Passage to read |
▼
Main Findings and Why They Matter
The authors studied a top open‑weight reward model called Skywork‑V2‑8B and found several interesting biases. Below are key results described in simple terms:
- Formatting and topic-specific preferences:
- The reward model often likes bold text. It also likes lists, but mainly when the prompt is a how‑to guide. This shows biases can depend on the kind of question.
- Surprising low-level artifact: extra spaces
- In political opinion answers, adding triple spaces between words got higher scores from the reward model, even though the judge didn’t prefer it. This is a classic “looks different but not better” quirk the RM mistakenly rewards.
- Hallucinated content
- For prompts about made‑up events, the reward model favored responses that included a fake quote or specific yet unverified details. The judge disliked this.
- This suggests reward models may push chatbots to sound convincing rather than be accurate—an important issue for truthfulness.
- Common response styles the RM rewards but the judge questions
- Phrases like “As an AI…” and checklists for reporting unethical behavior were often rewarded by the RM; some of these were not preferred by the judge depending on context.
▲
Records supplied |
▼
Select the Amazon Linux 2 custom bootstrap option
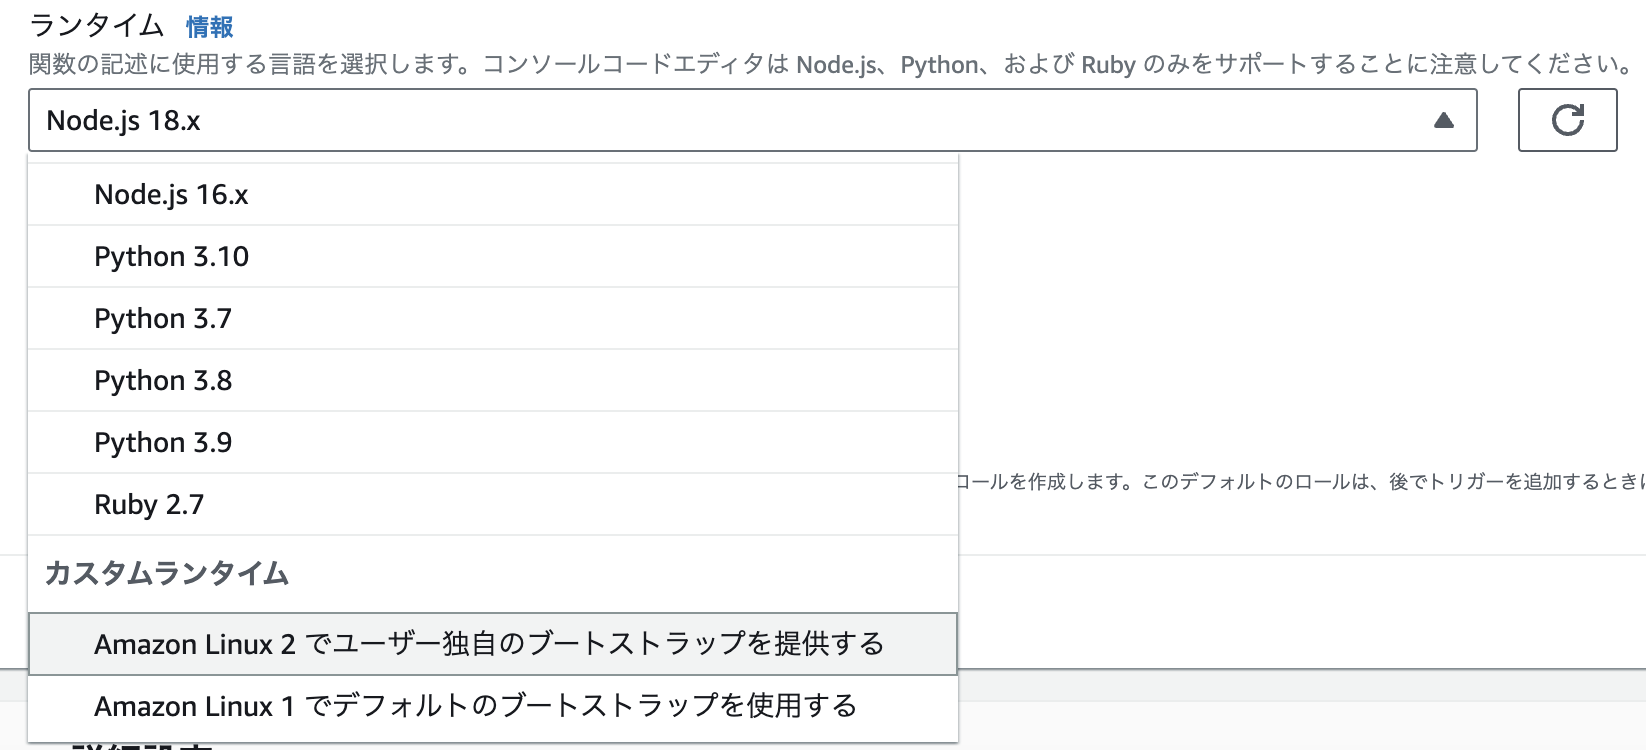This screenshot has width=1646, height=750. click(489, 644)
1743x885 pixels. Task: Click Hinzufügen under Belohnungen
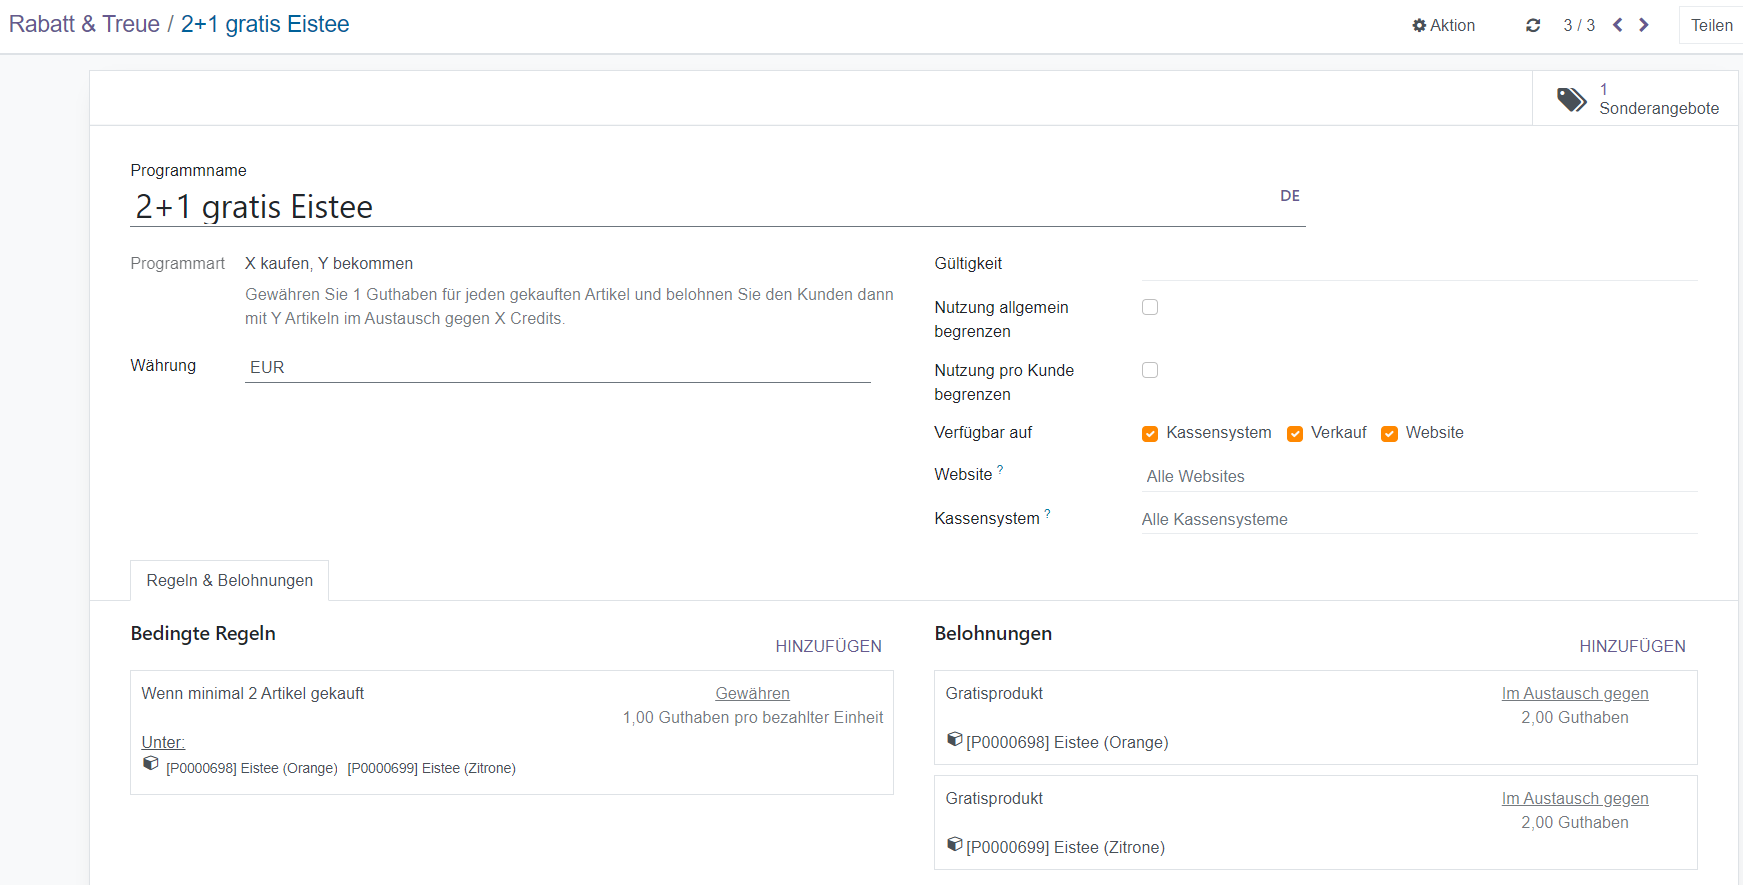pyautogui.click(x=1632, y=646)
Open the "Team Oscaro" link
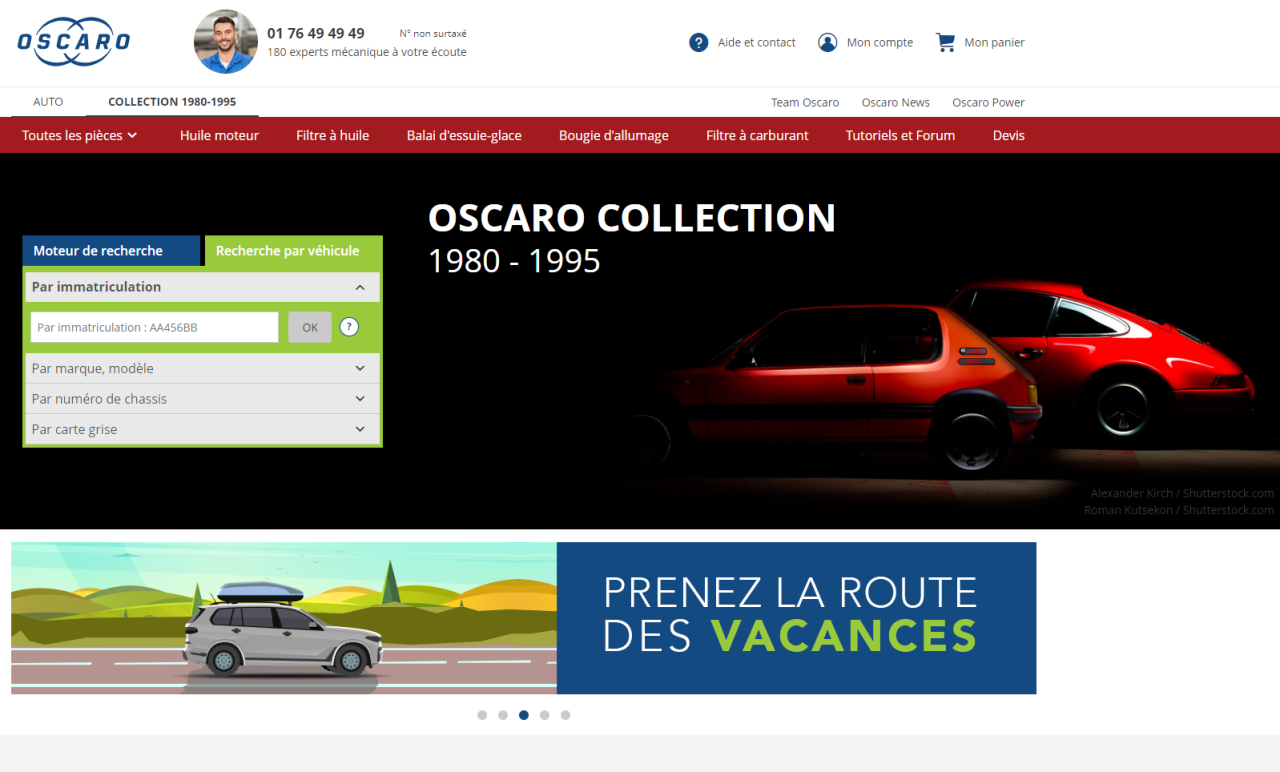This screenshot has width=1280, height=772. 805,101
▲
▼
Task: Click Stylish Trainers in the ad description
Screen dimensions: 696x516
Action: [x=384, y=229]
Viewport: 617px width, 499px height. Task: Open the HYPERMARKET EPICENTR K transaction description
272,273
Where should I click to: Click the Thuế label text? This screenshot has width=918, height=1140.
▲
▼
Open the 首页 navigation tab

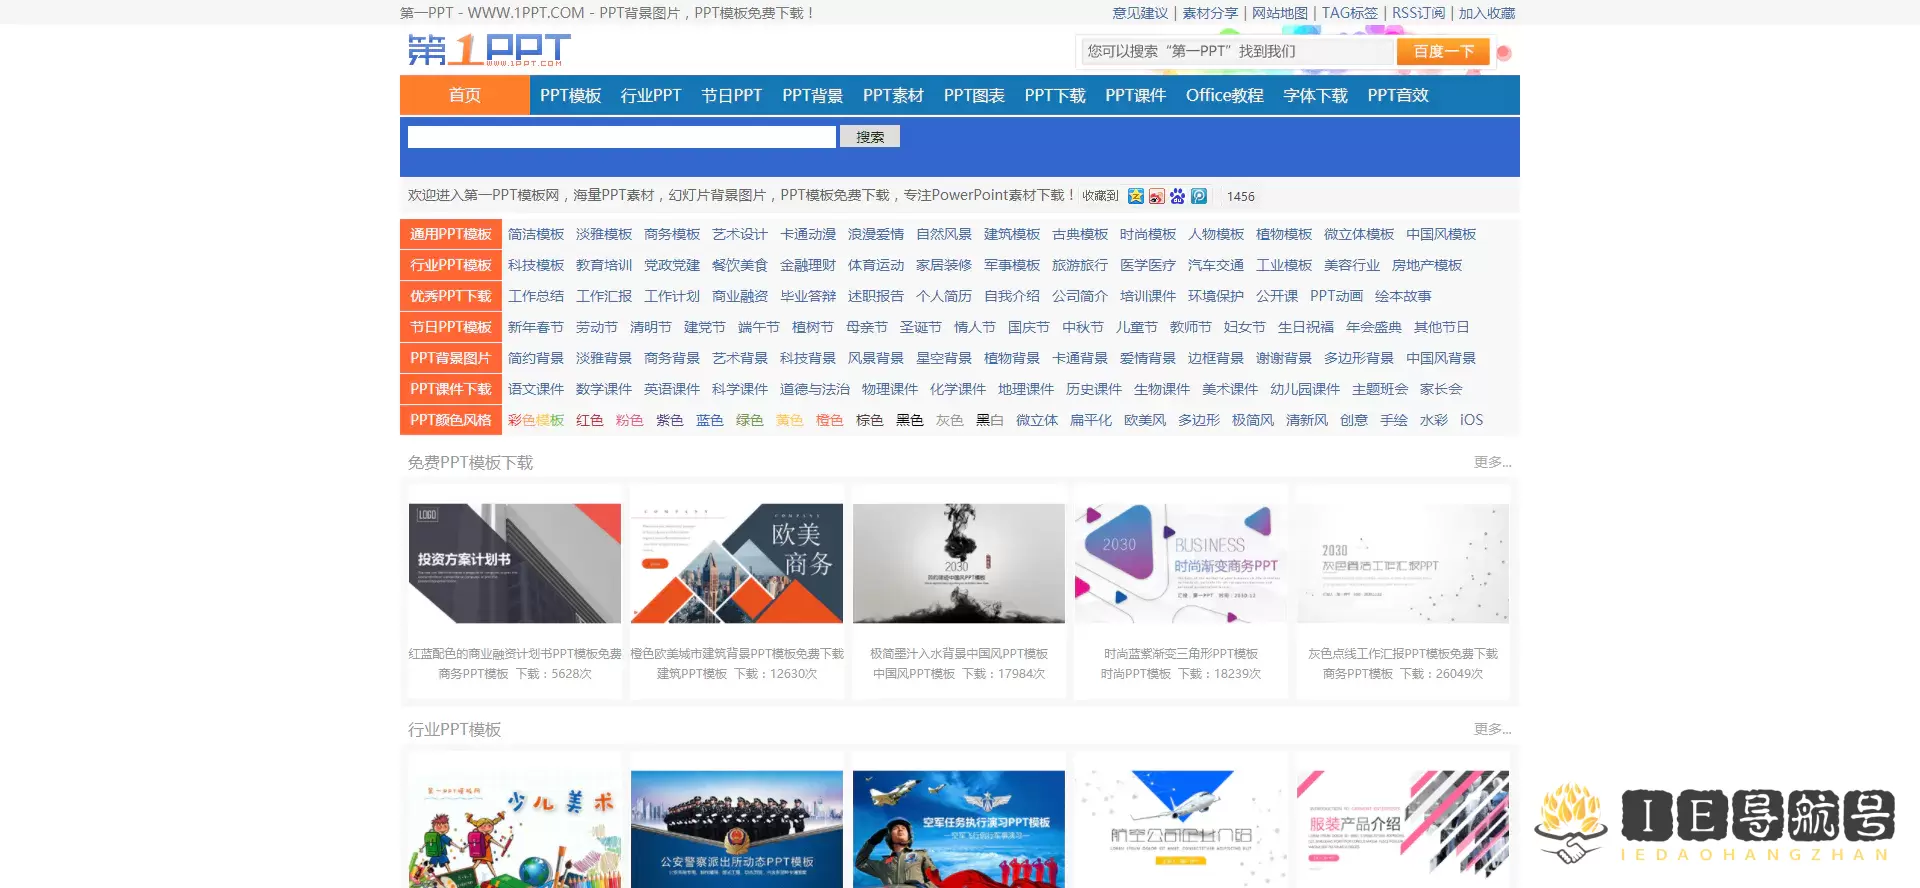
▲
Resume the summary of reward-model biases found in Skywork‑V2‑8B, carrying it on from its final sentence.

Answer to the exercise |
- The takeaway: formulaic “safe-sounding” responses can get rewarded even when they aren’t actually the best help.
- Evolutionary search helps
- The iterative, evolve‑and‑refine method found more diverse and stronger biases than a simple “generate many and pick the best” approach.
- This makes the pipeline more powerful for uncovering subtle issues.
- Recall tests with synthetic biases
- When the authors injected known biases (like starting with “Sure,” or using headings/lists), their system still proposed the right kinds of attributes—even with lots of noisy data.
- It worked best when the attribute appeared in some but not all samples, showing the generator needs at least a mix to detect patterns.
Why this matters:
- Reward models shape how chatbots behave after training. If the RM rewards the wrong things, the chatbot can learn bad habits (like sounding confident while being false).
- Finding these issues early helps build safer, more reliable AI.
Implications and Impact
- Better AI safety and alignment:
- By automatically auditing reward models, developers can catch and fix problems before they spread to the chatbot’s behavior.
- Practical improvements:
- The pipeline is “black‑box,” meaning it doesn’t need access to the model’s internals—just inputs and outputs. This makes it easy to apply to many systems.
- Limitations to keep in mind:
- The prompts used were synthetic and may not perfectly match real‑world questions.
- Editing answers to add/remove attributes can’t guarantee absolutely no other changes, even though the authors tried to keep edits minimal and used multiple rewriter models.
- Cost and scope limited testing to one main reward model family.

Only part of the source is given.